It has been more than a year since the release of ChatGPT and the ensuing repositioning of the industry. I jotted down some quick notes at the time, and they seem not to have aged all that poorly. Yet, it is time to check the pulse as the year ends.

These days, everyone is a Nostradamus when it comes to AI, and I am going to try to avoid direct predictions. The future is always uncertain, yet some clusters of opportunity are still visible.

To refresh the basics, the main breakthroughs so far have come from:

1. Compute (training/inference) and the ability to store and handle large amounts of data

2. Development of Word2Vec and subsequent advances in efficiently learning word embeddings

3. Transformer architecture that dispensed with the sequential processing of RNN-type architectures, enabling the practical training of large models

The main unknown factor was when exactly the compute and the data would lead to breakthroughs. Just like with CNNs for vision, there turned out to be a threshold past which things just started to work.

Again, it's important to remember that all an LLM does is predict the next token. So, how is it exactly useful?

Well - isn't that what people do? That's why hallucination is not a bug, but the key feature. One could conflate the LLM temperature setting (a hyperparameter used to tweak the probability distribution for selecting the next word) with the number of drinks at a party.

It has also been fascinating to observe the evolution of open-source LLMs and various claims of models of GPT 3.x quality (interestingly, no one so far has reached GPT-4 quality even according to benchmarks - and one should be very skeptical of benchmarks at this stage). Why is that?

→ What this exercise asks:
(1) Answer these questions about the essay on LLMs:
(a) What kind of architecture used the sequential processing that the Transformer dispensed with?
(b) According to the essay, what is all that an LLM does?
(c) What quality level has no open-source model reached so far, even by benchmarks?
(2) Repeat the essay on LLMs word for word, everything from "It has been" down to "the year ends.".

→ Provided data:

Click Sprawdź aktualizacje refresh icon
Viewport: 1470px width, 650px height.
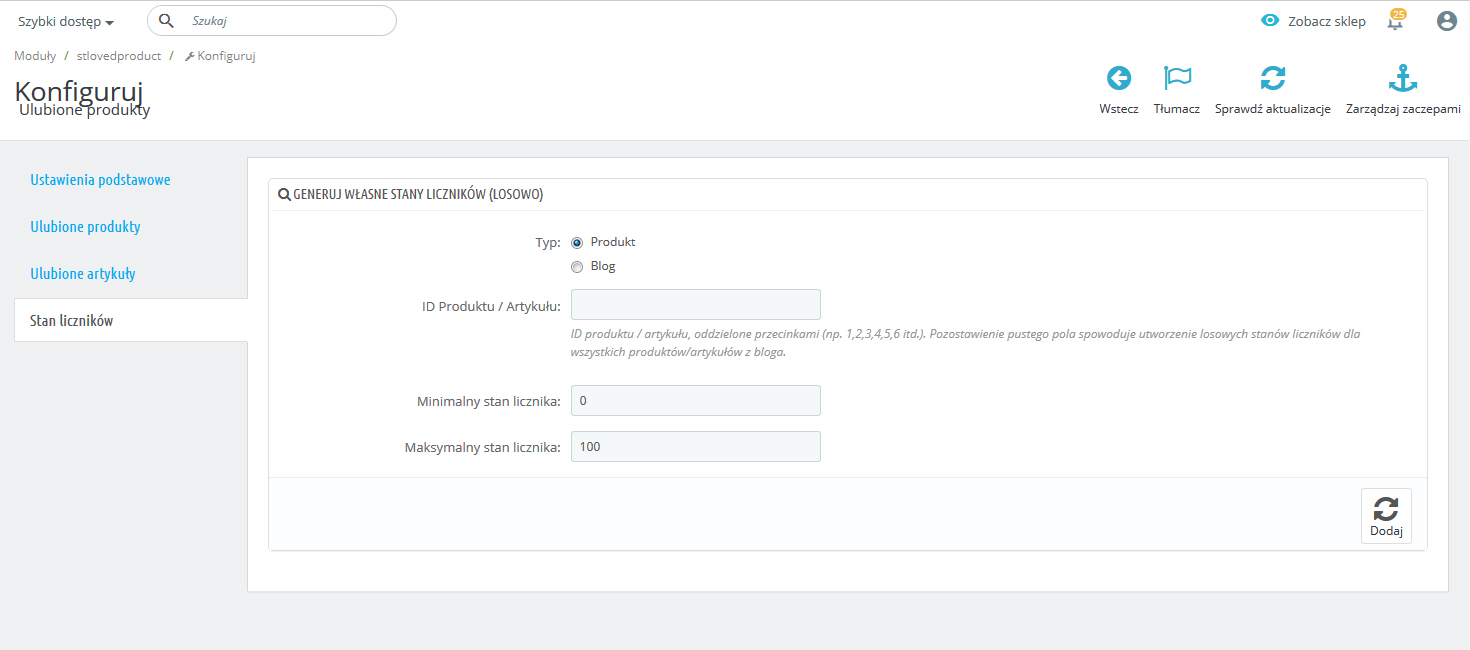coord(1272,78)
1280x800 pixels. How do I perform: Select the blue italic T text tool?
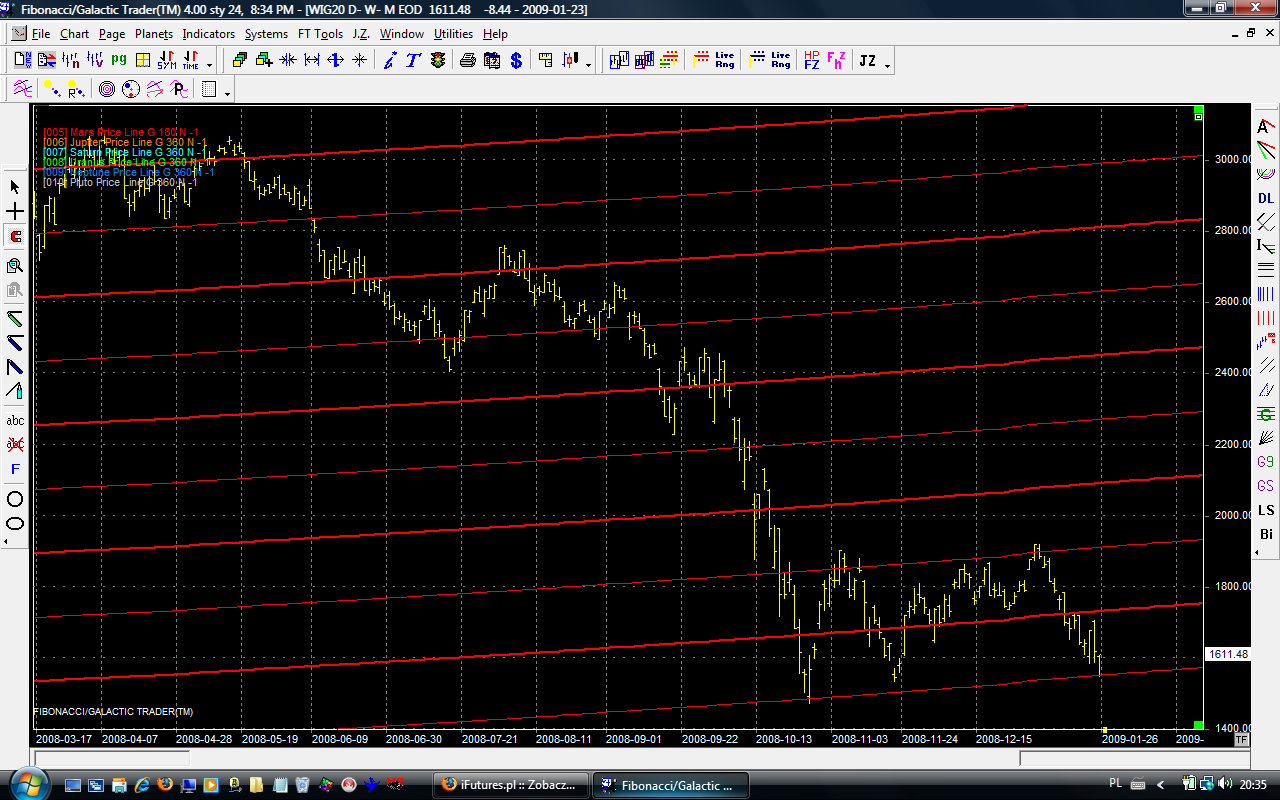point(413,61)
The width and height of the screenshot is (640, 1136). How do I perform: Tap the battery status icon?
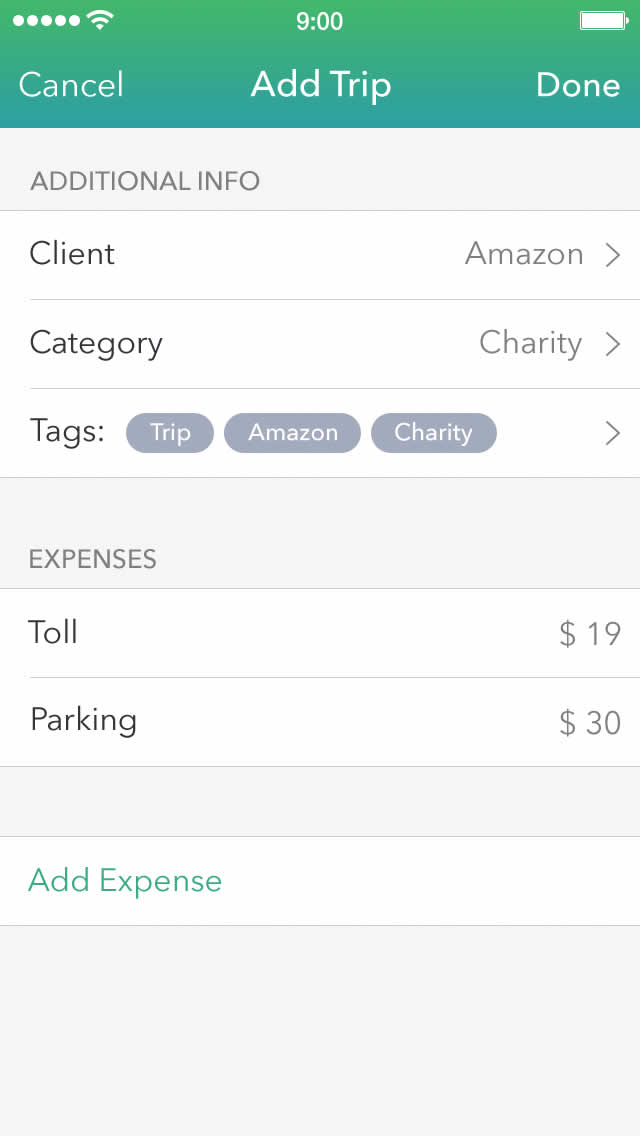[604, 20]
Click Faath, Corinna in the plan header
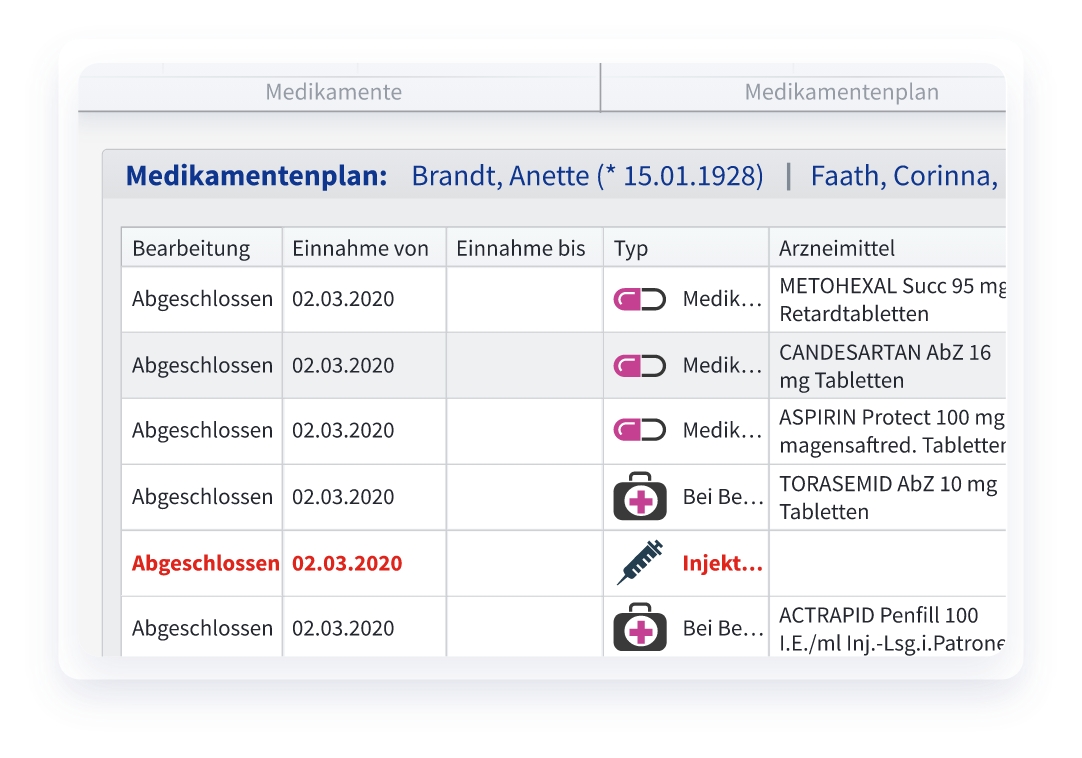The image size is (1082, 758). coord(902,177)
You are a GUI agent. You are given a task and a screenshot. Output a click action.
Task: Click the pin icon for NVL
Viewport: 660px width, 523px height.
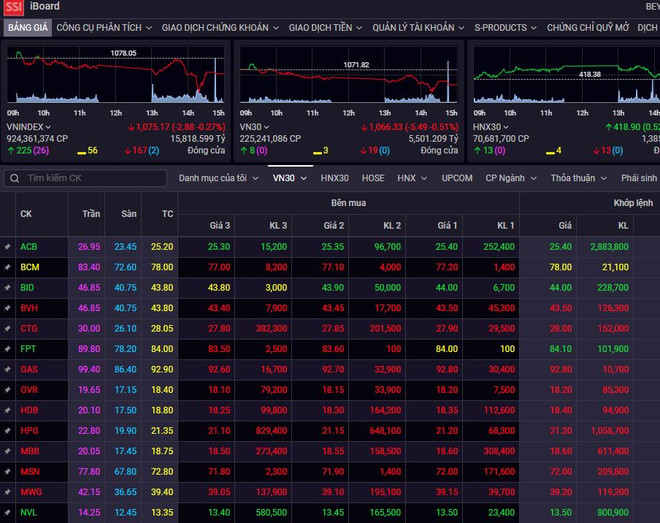[x=8, y=513]
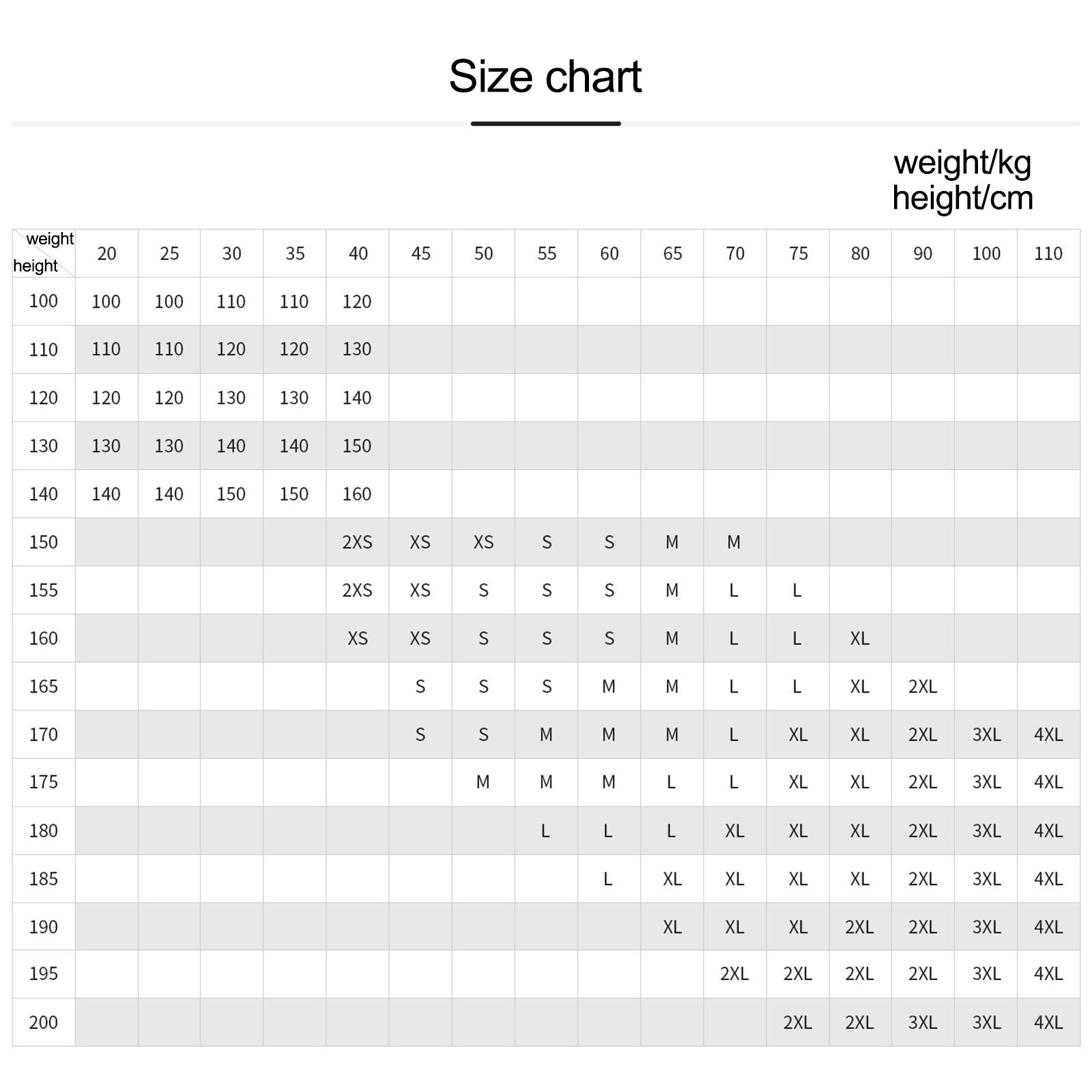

→ Results of the exercise:
(1)
(a) RNN-type architectures.
(b) It predicts the next token.
(c) GPT-4 quality.

(2)
It has been more than a year since the release of ChatGPT and the ensuing repositioning of the industry. I jotted down some quick notes at the time, and they seem not to have aged all that poorly. Yet, it is time to check the pulse as the year ends.